# Problem description
Could you restate the entries below word for word and leave the images out?

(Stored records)
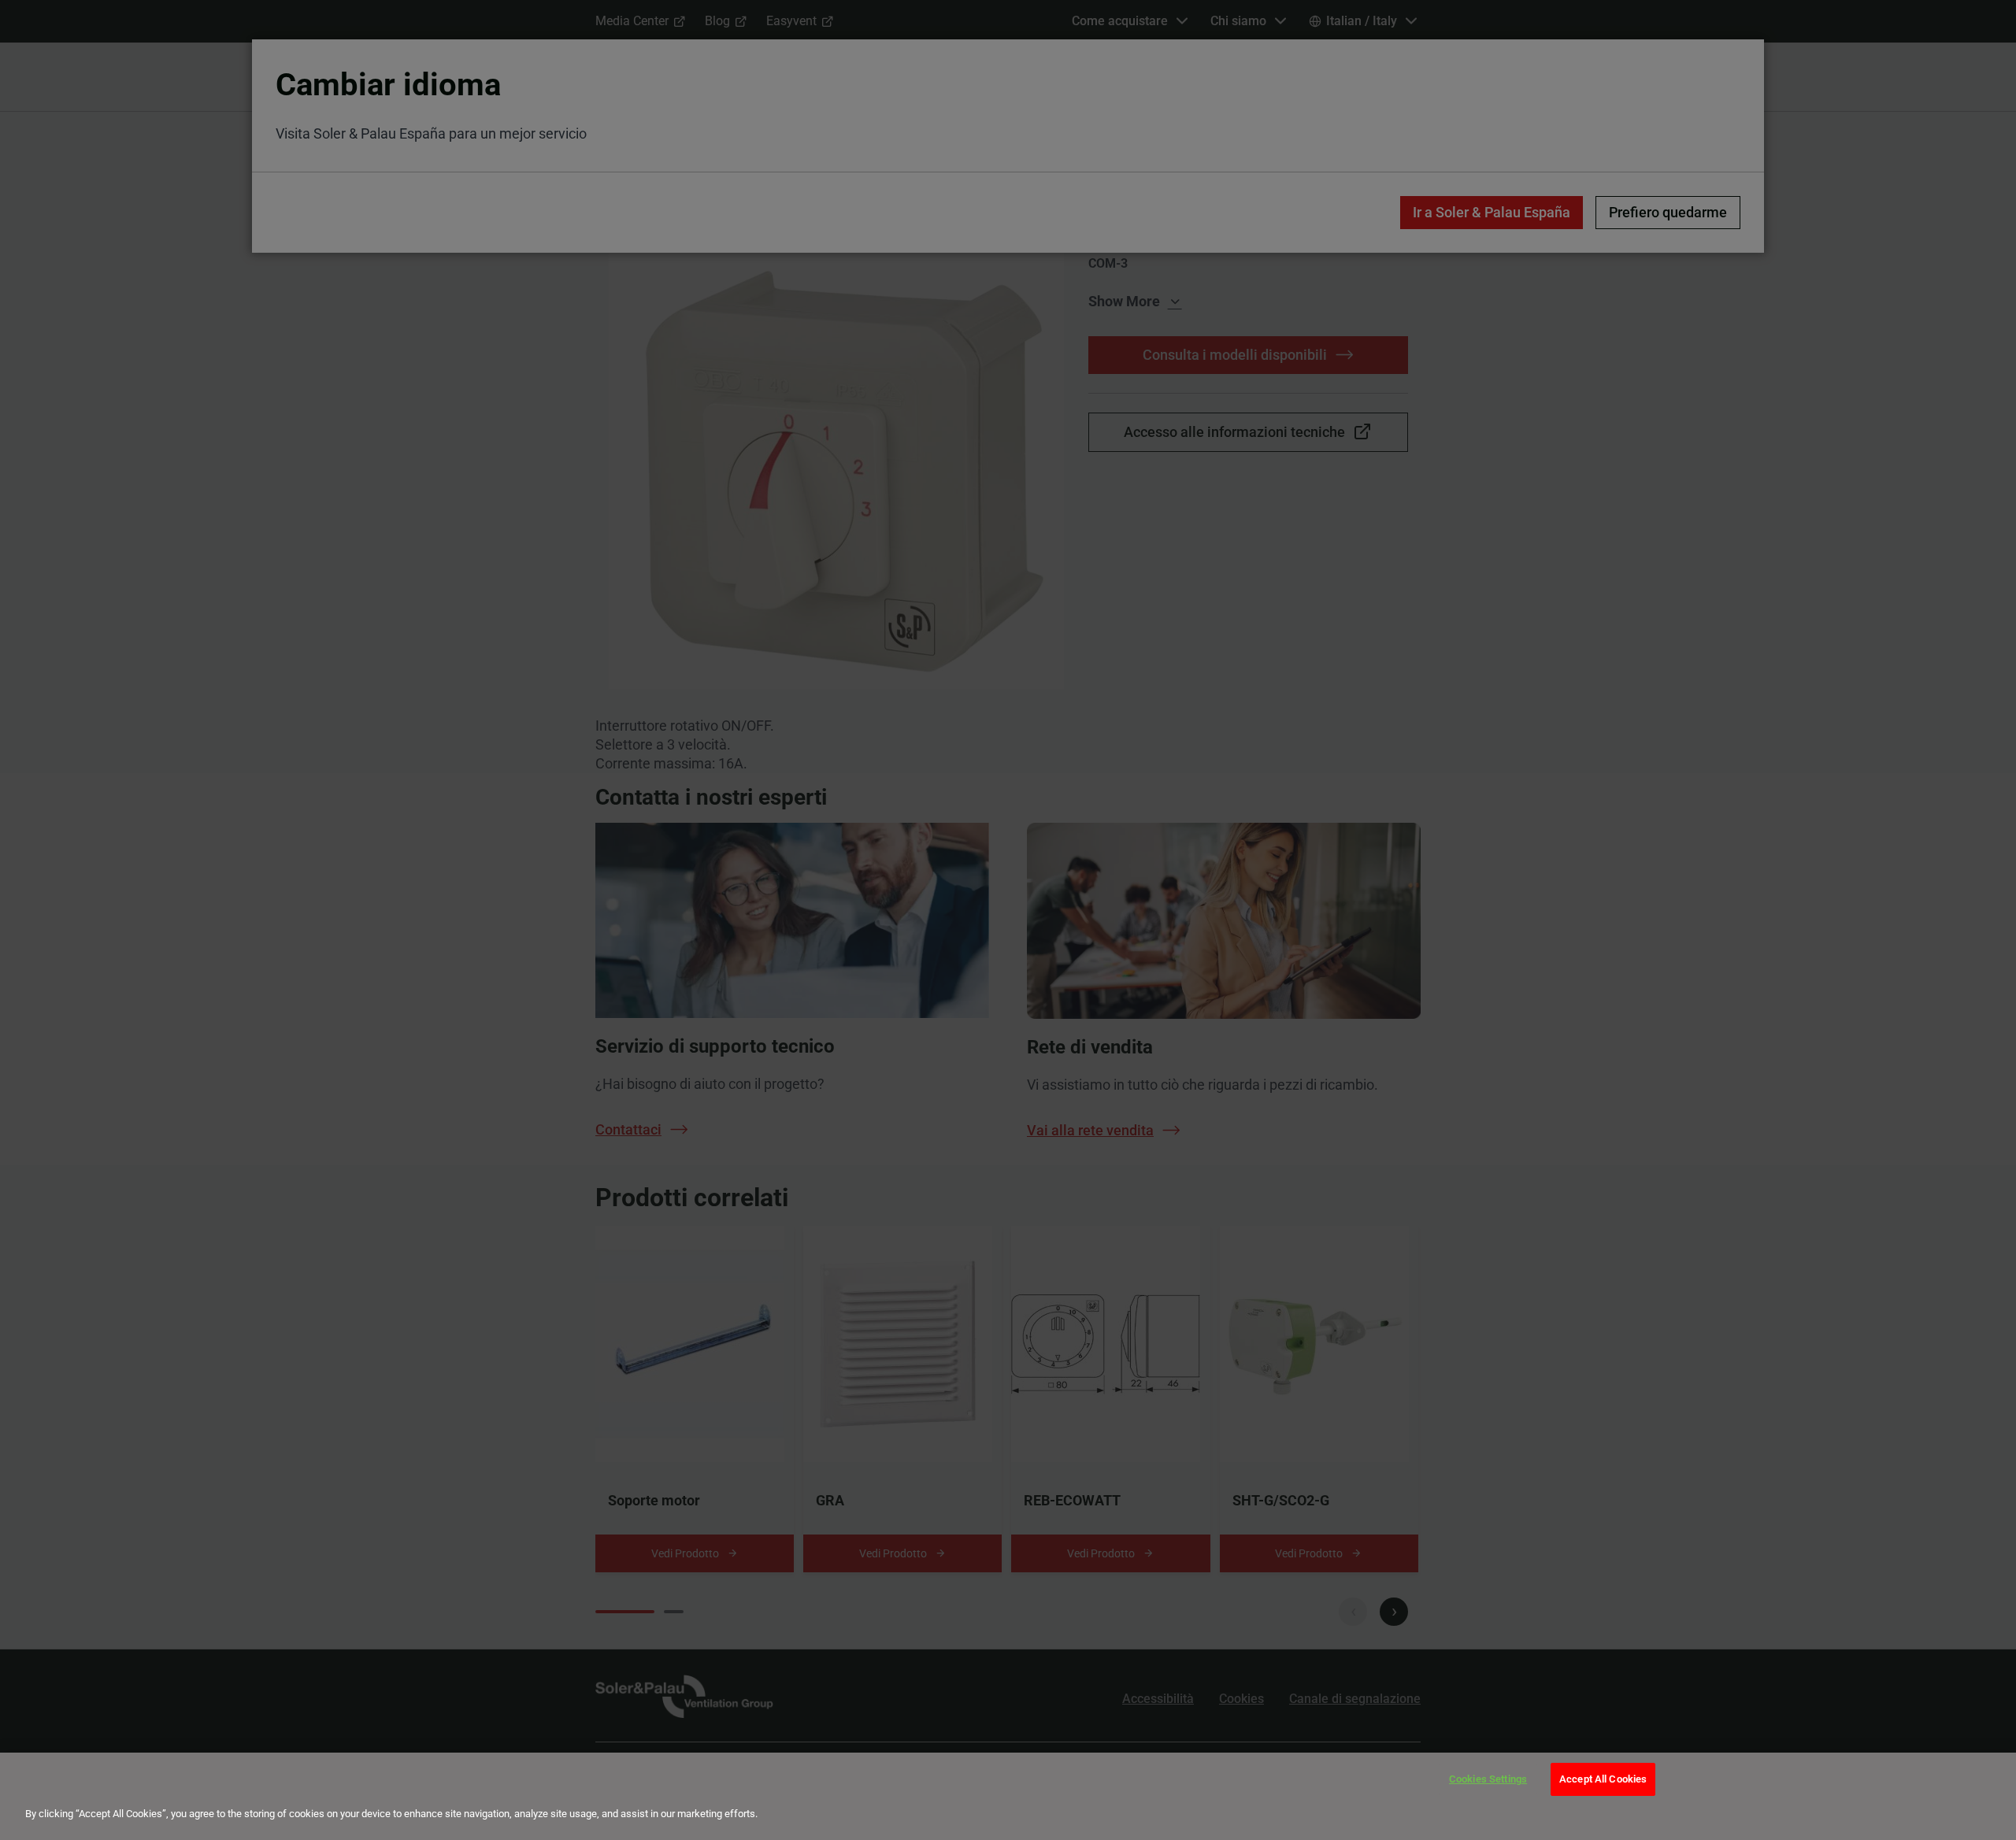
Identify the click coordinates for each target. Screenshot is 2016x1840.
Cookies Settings (1488, 1779)
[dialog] (1008, 1796)
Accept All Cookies (1603, 1779)
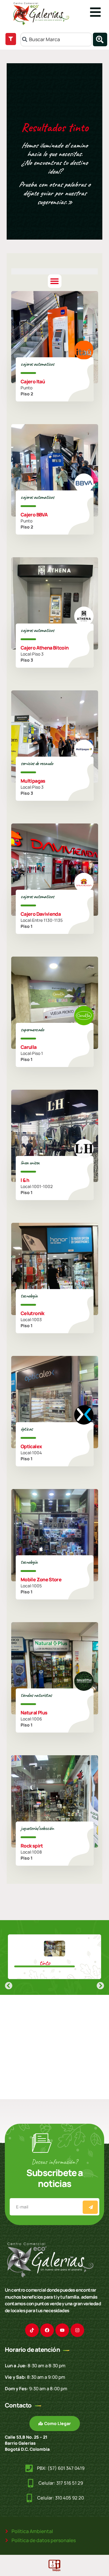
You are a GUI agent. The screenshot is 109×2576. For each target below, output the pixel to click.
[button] (54, 281)
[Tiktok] (32, 2330)
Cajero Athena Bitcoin (45, 647)
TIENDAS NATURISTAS (36, 1695)
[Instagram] (77, 2330)
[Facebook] (47, 2330)
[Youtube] (62, 2330)
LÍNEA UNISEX (30, 1162)
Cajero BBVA (34, 514)
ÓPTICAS (27, 1428)
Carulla (29, 1046)
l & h (25, 1180)
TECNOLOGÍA (29, 1295)
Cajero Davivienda (41, 913)
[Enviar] (90, 2207)
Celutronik (33, 1313)
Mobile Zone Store (41, 1579)
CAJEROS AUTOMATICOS (37, 364)
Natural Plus (34, 1712)
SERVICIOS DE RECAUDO (37, 763)
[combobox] (56, 39)
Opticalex (31, 1446)
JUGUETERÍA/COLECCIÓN (37, 1828)
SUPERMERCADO (32, 1029)
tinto (44, 1962)
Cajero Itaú (33, 381)
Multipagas (33, 780)
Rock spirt (32, 1845)
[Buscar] (100, 39)
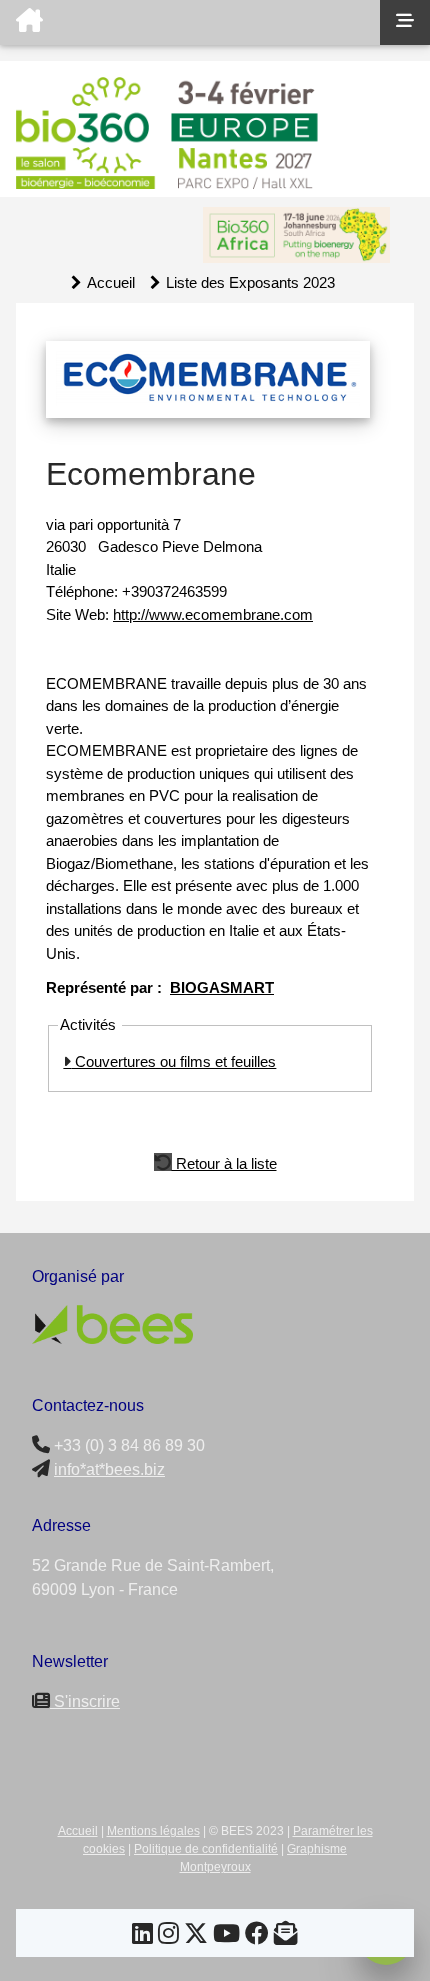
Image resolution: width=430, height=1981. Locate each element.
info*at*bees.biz (109, 1469)
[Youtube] (226, 1936)
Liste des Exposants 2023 (250, 282)
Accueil (111, 282)
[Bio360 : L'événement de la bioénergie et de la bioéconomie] (190, 22)
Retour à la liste (224, 1162)
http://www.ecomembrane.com (213, 614)
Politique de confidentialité (206, 1849)
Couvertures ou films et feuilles (173, 1061)
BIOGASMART (222, 987)
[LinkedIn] (142, 1936)
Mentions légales (153, 1831)
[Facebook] (257, 1936)
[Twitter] (196, 1936)
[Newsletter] (286, 1936)
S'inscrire (85, 1701)
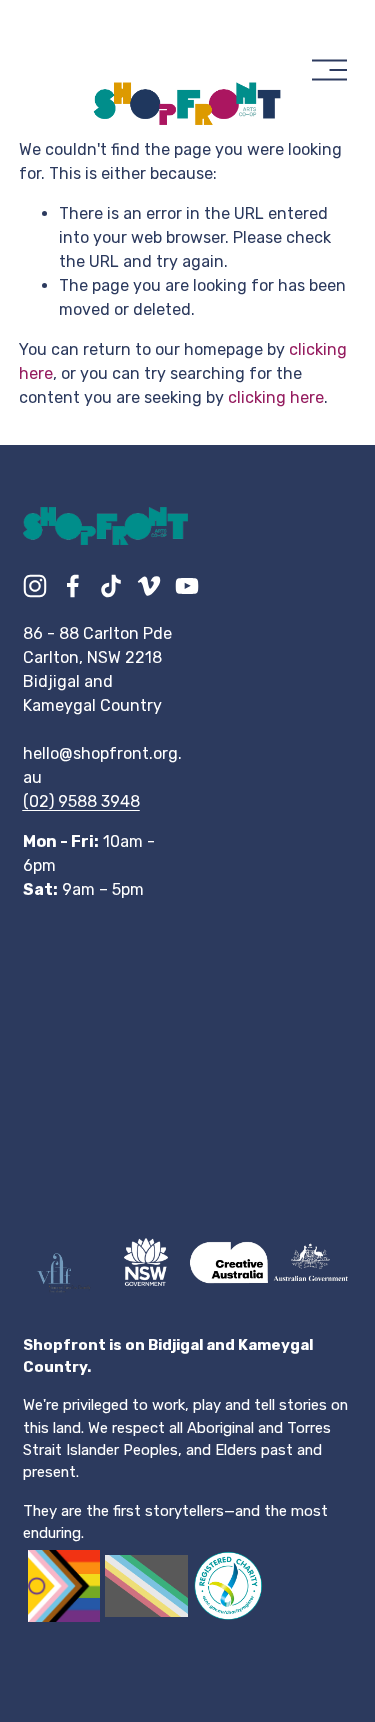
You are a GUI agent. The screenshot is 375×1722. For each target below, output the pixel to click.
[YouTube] (187, 586)
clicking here (276, 397)
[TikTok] (111, 586)
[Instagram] (35, 586)
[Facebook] (73, 586)
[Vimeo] (149, 586)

# Answer space
Identify the click coordinates for each target. Screenshot is 2016x1840.
Cookies Settings (1488, 1779)
[dialog] (1008, 1796)
Accept All Cookies (1603, 1779)
You are a GUI agent. The screenshot is 109×2576. For each target below, output the pixel to click.
[button] (54, 281)
[Tiktok] (32, 2330)
Cajero Athena Bitcoin (45, 647)
TIENDAS NATURISTAS (36, 1695)
[Instagram] (77, 2330)
[Facebook] (47, 2330)
[Youtube] (62, 2330)
LÍNEA UNISEX (30, 1162)
Cajero BBVA (34, 514)
ÓPTICAS (27, 1428)
Carulla (29, 1046)
l & h (25, 1180)
TECNOLOGÍA (29, 1295)
Cajero Davivienda (41, 913)
[Enviar] (90, 2207)
Celutronik (33, 1313)
Mobile Zone Store (41, 1579)
CAJEROS AUTOMATICOS (37, 364)
Natural Plus (34, 1712)
SERVICIOS DE RECAUDO (37, 763)
[combobox] (56, 39)
Opticalex (31, 1446)
JUGUETERÍA/COLECCIÓN (37, 1828)
SUPERMERCADO (32, 1029)
tinto (44, 1962)
Cajero Itaú (33, 381)
Multipagas (33, 780)
Rock spirt (32, 1845)
[Buscar] (100, 39)
Image resolution: width=430, height=1981. Locate each element.
info*at*bees.biz (109, 1469)
[Youtube] (226, 1936)
Liste des Exposants 2023 (250, 282)
Accueil (111, 282)
[Bio360 : L'événement de la bioénergie et de la bioéconomie] (190, 22)
Retour à la liste (224, 1162)
http://www.ecomembrane.com (213, 614)
Politique de confidentialité (206, 1849)
Couvertures ou films et feuilles (173, 1061)
BIOGASMART (222, 987)
[LinkedIn] (142, 1936)
Mentions légales (153, 1831)
[Facebook] (257, 1936)
[Twitter] (196, 1936)
[Newsletter] (286, 1936)
S'inscrire (85, 1701)
You are a GUI agent. The screenshot is 375×1722. For each target below, output the pixel to click.
[YouTube] (187, 586)
clicking here (276, 397)
[TikTok] (111, 586)
[Instagram] (35, 586)
[Facebook] (73, 586)
[Vimeo] (149, 586)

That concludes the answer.